Many studies since then have linked particular accidents or near misses to breakdowns of automated systems or to “automation-induced errors” on the part of flight crews. In 2010, the Federal Aviation Administration released some preliminary results of a major study of airline flights over the preceding ten years, which showed that pilot errors had been involved in more than 60 percent of crashes. The research further indicated, according to a report from FAA scientist Kathy Abbott, that automation has made such errors more likely. Pilots can be distracted by their interactions with onboard computers, Abbott said, and they can “abdicate too much responsibility to the automated systems.”

In the worst cases, automation can place added and unexpected demands on pilots during moments of crisis—when, for instance, the technology fails. The pilots may have to interpret computerized alarms, input data, and scan information displays even as they’re struggling to take manual control of the plane and orient themselves to their circumstances. The tasks and attendant distractions increase the odds that the aviators will make mistakes. Researchers refer to this as the “automation paradox.” As Mark Scerbo, a psychologist and human-factors expert at Virginia’s Old Dominion University, has explained, “The irony behind automation arises from a growing body of research demonstrating that automated systems often increase workload and create unsafe working conditions.”

The anecdotal and theoretical evidence collected through accident reports, surveys, and studies received empirical backing from a rigorous experiment conducted by Matthew Ebbatson, a young human factors researcher at the University of Cranfield, a top U.K. engineering school. Frustrated by the lack of hard, objective data on what he termed “the loss of manual flying skills in pilots of highly automated airliners,” Ebbatson set out to fill the gap. He recruited 66 veteran pilots from a British airline and had each of them get into a flight simulator and perform a challenging maneuver—bringing a Boeing 737 with a blown engine in for a landing in bad weather. The simulator disabled the plane’s automated systems, forcing the pilots to fly by hand. Some of the pilots did exceptionally well in the test, Ebbatson reported, but many of them performed poorly, barely exceeding “the limits of acceptability.”

Ebbatson then compared detailed measures of each pilot’s performance in the simulator—the pressure they exerted on the yoke, the stability of their airspeed, the degree of variation in their course—with their historical flight records. He found a direct correlation between a pilot’s aptitude at the controls and the amount of time the pilot had spent flying by hand, without the aid of automation. The correlation was particularly strong with the amount of manual flying done during the preceding two months. The analysis indicated that “manual flying skills decay quite rapidly towards the fringes of ‘tolerable’ performance without relatively frequent practice.” Particularly “vulnerable to decay,” Ebbatson noted, was a pilot’s ability to maintain “airspeed control”—a skill that’s crucial to recognizing, avoiding, and recovering from stalls and other dangerous situations.

It’s no mystery why automation takes a toll on pilot performance. Like many challenging jobs, flying a plane involves a combination of psychomotor skills and cognitive skills—thoughtful action and active thinking, in simple terms. A pilot needs to manipulate tools and instruments with precision while swiftly and accurately making calculations, forecasts, and assessments in his head. And while he goes through these intricate mental and physical maneuvers, he needs to remain vigilant, alert to what’s going on around him and adept at distinguishing important signals from unimportant ones. He can’t allow himself either to lose focus or to fall victim to tunnel vision. Mastery of such a multifaceted set of skills comes only with rigorous practice. A beginning pilot tends to be clumsy at the controls, pushing and pulling the yoke with more force than is necessary. He often has to pause to remember what he should do next, to walk himself methodically through the steps of a process. He has trouble shifting seamlessly between manual and cognitive tasks. When a stressful situation arises, he can easily become overwhelmed or distracted and end up overlooking a critical change in his circumstances.

-----

## Problem set
1. Write out the passage on cockpit automation word for word, starting at "Ebbatson then compared" and ending at "other dangerous situations.".
2. Carry the passage on cockpit automation forward, picking up right after its last sentence.
The listing that follows comes from a different source than the passage on cockpit automation.

## Data provided
-----

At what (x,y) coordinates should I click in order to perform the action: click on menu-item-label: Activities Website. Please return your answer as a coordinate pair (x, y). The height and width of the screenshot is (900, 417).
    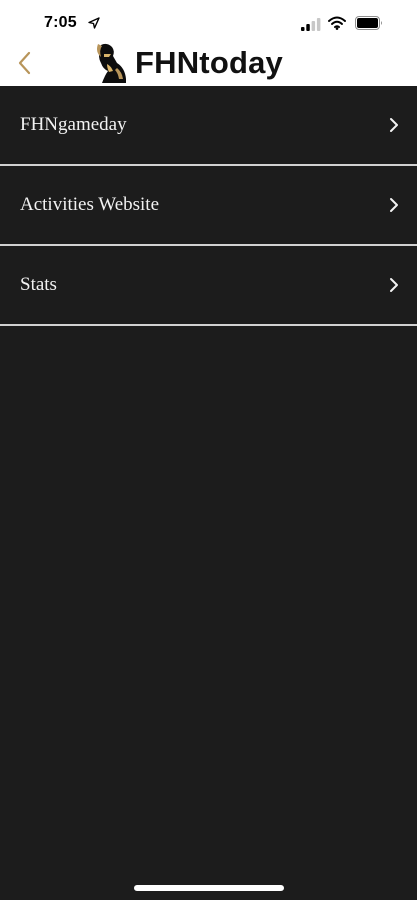
    Looking at the image, I should click on (90, 204).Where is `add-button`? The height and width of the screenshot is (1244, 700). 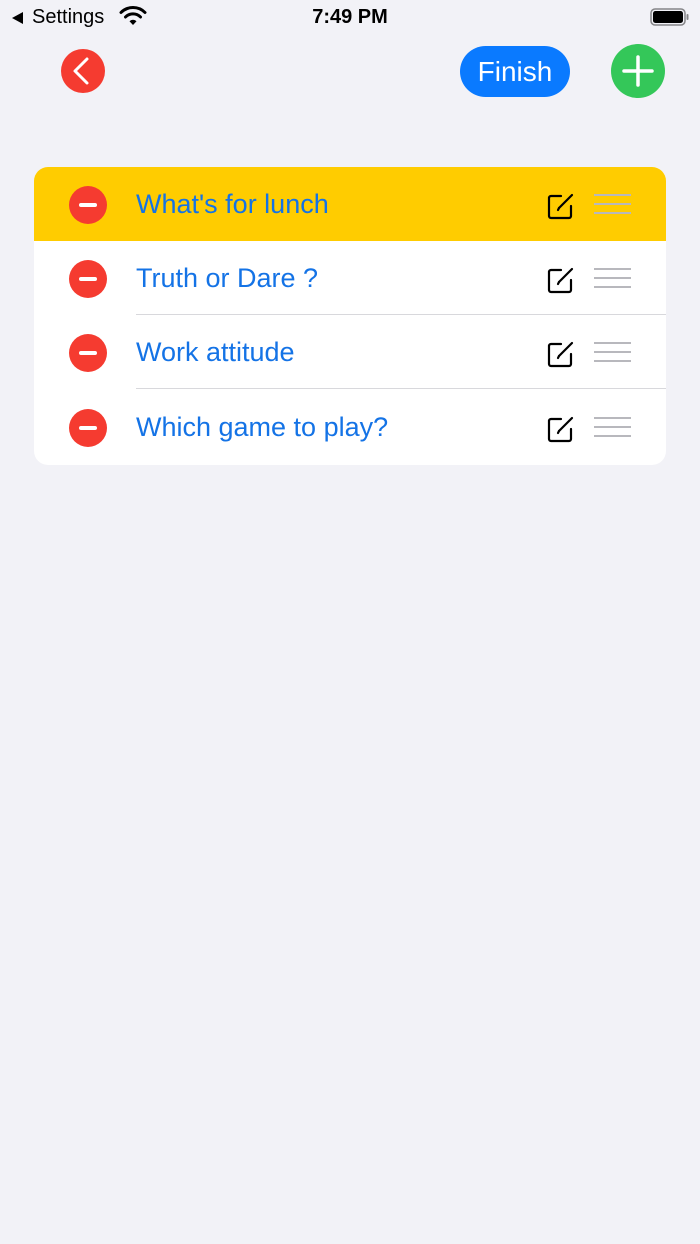
add-button is located at coordinates (638, 71).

-----

## Answers to the exercise
1.
Ebbatson then compared detailed measures of each pilot’s performance in the simulator—the pressure they exerted on the yoke, the stability of their airspeed, the degree of variation in their course—with their historical flight records. He found a direct correlation between a pilot’s aptitude at the controls and the amount of time the pilot had spent flying by hand, without the aid of automation. The correlation was particularly strong with the amount of manual flying done during the preceding two months. The analysis indicated that “manual flying skills decay quite rapidly towards the fringes of ‘tolerable’ performance without relatively frequent practice.” Particularly “vulnerable to decay,” Ebbatson noted, was a pilot’s ability to maintain “airspeed control”—a skill that’s crucial to recognizing, avoiding, and recovering from stalls and other dangerous situations.

2.
In time, after much rehearsal, the novice gains confidence. He becomes less halting in his work and much more precise in his actions. There’s little wasted effort. As his experience continues to deepen, his brain develops so-called mental models—dedicated assemblies of neurons—that allow him to recognize patterns in his surroundings. The models enable him to interpret and react to stimuli as if by instinct, without getting bogged down in conscious analysis. Eventually, thought and action become seamless. Flying becomes second nature. Years before researchers began to plumb the workings of pilots’ brains, Wiley Post described the experience of expert flight in plain, precise terms. He flew, he said in 1935, “without mental effort, letting my actions be wholly controlled by my subconscious mind.” He wasn’t born with that ability. He developed it through lots of hard work.

When computers enter the picture, the nature and the rigor of the work changes, as does the learning the work engenders. As software assumes moment-by-moment control of the craft, the pilot is relieved of much manual labor. This reallocation of responsibility can provide an important benefit. It can reduce the pilot’s workload and allow him to concentrate on the cognitive aspects of flight. But there’s a cost. Exercised much less frequently, the psychomotor skills get rusty, which can hamper the pilot on those rare but critical occasions when he’s required to take back the controls. There’s growing evidence that recent expansions in the scope of automation also put cognitive skills at risk. When more advanced computers begin to take over planning and analysis functions, such as setting and adjusting a flight plan, the pilot becomes less engaged not only physically but mentally. Because the precision and speed of pattern recognition appear to depend on regular practice, the pilot’s mind may become less agile in interpreting and reacting to fast-changing situations. He may suffer what Ebbatson calls “skill fade” in his mental as well as his motor abilities.

Pilots themselves are not blind to automation’s toll. They’ve always been wary about ceding responsibility to machinery. Airmen in World War I, justifiably proud of their skill in maneuvering their planes during dogfights, wanted nothing to do with the fancy Sperry autopilots that had recently been introduced. In 1959, the original Mercury astronauts famously rebelled against NASA’s plan to remove manual flight controls from spacecraft. But aviators’ concerns are more acute now. Even as they praise the enormous gains being made in flight technology, and acknowledge the safety and efficiency benefits, they worry about the erosion of their talents. As part of his research, Ebbatson surveyed commercial pilots, asking them whether “they felt their manual flying ability had been influenced by the experience of operating a highly automated aircraft.” Fully 77 percent reported that “their skills had deteriorated”; just 7 percent felt their skills had improved.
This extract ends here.